### Dataset entries

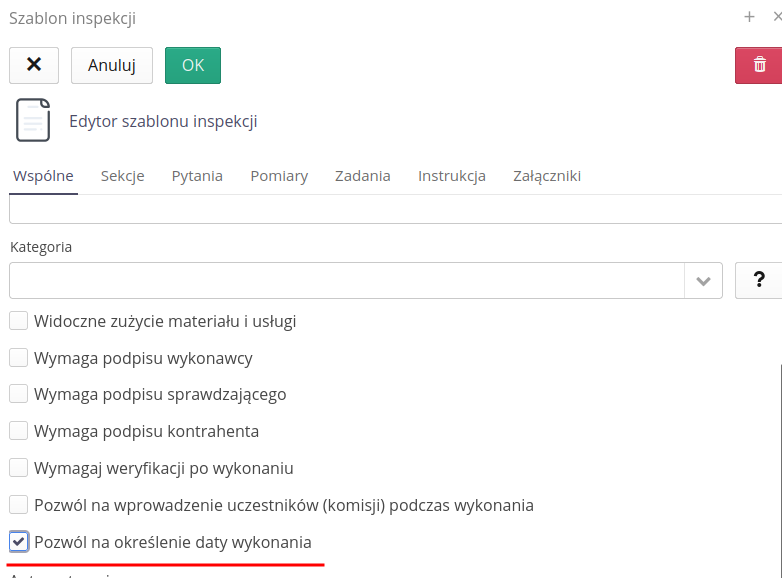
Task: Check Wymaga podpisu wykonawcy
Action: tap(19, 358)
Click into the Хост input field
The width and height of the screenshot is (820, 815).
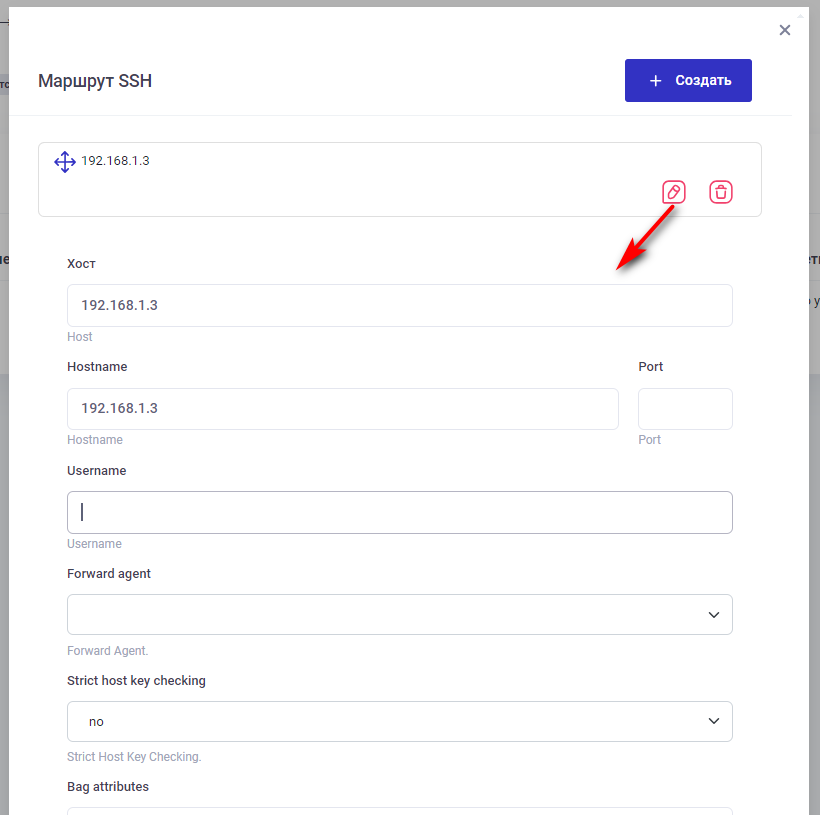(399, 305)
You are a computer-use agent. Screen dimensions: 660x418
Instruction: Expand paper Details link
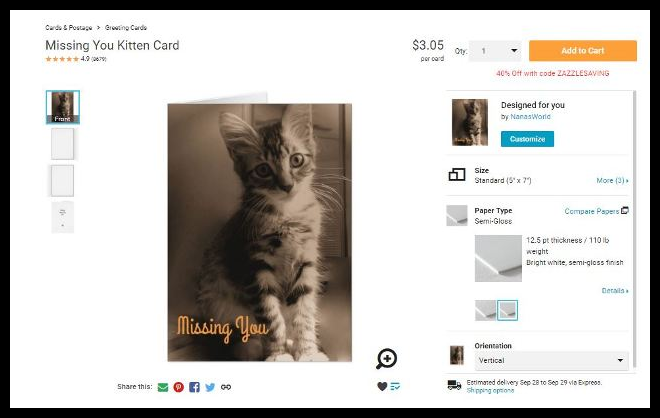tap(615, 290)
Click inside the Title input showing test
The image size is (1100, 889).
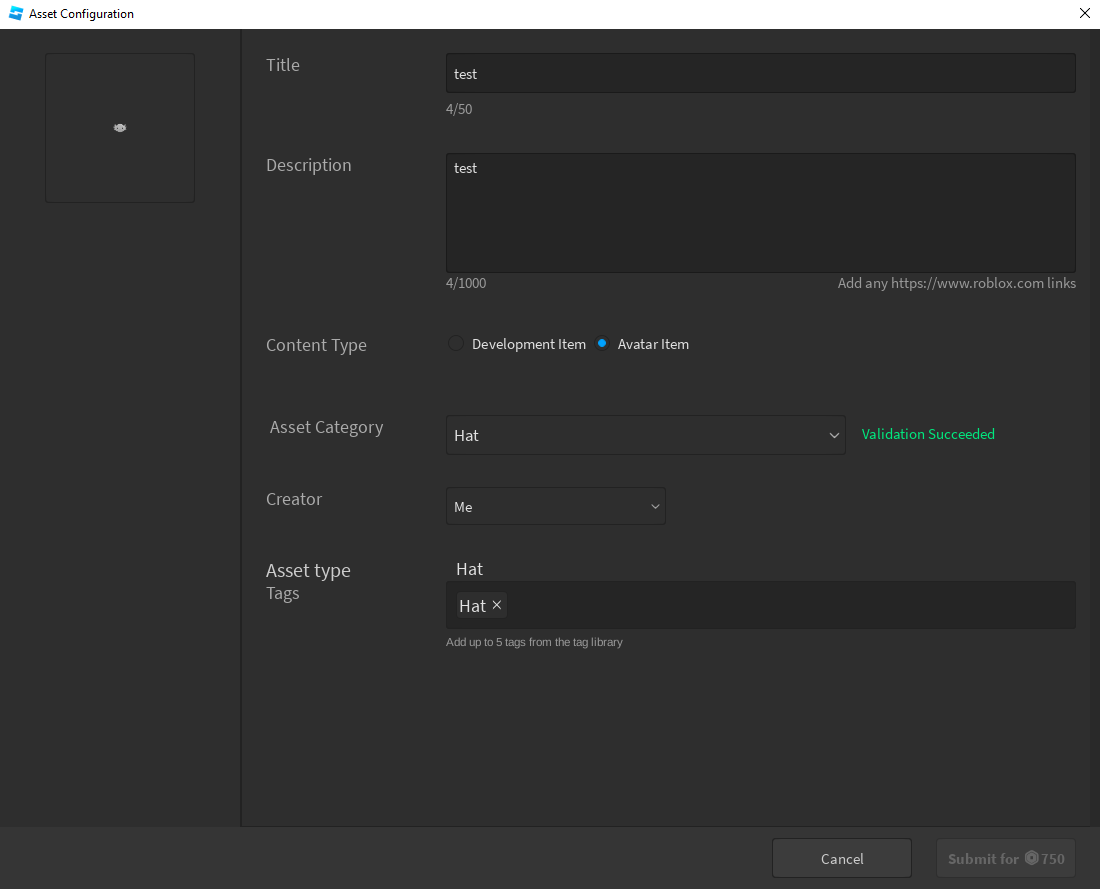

### What to produce
Copy exactly the lines that run from the one containing "You are a computer-use" to the last line of the records, both included, and leave out every picture.

### Written answer
You are a computer-use agent. Screen dimensions: 660x418
Instruction: Expand paper Details link
tap(615, 290)
Click inside the Title input showing test
The image size is (1100, 889).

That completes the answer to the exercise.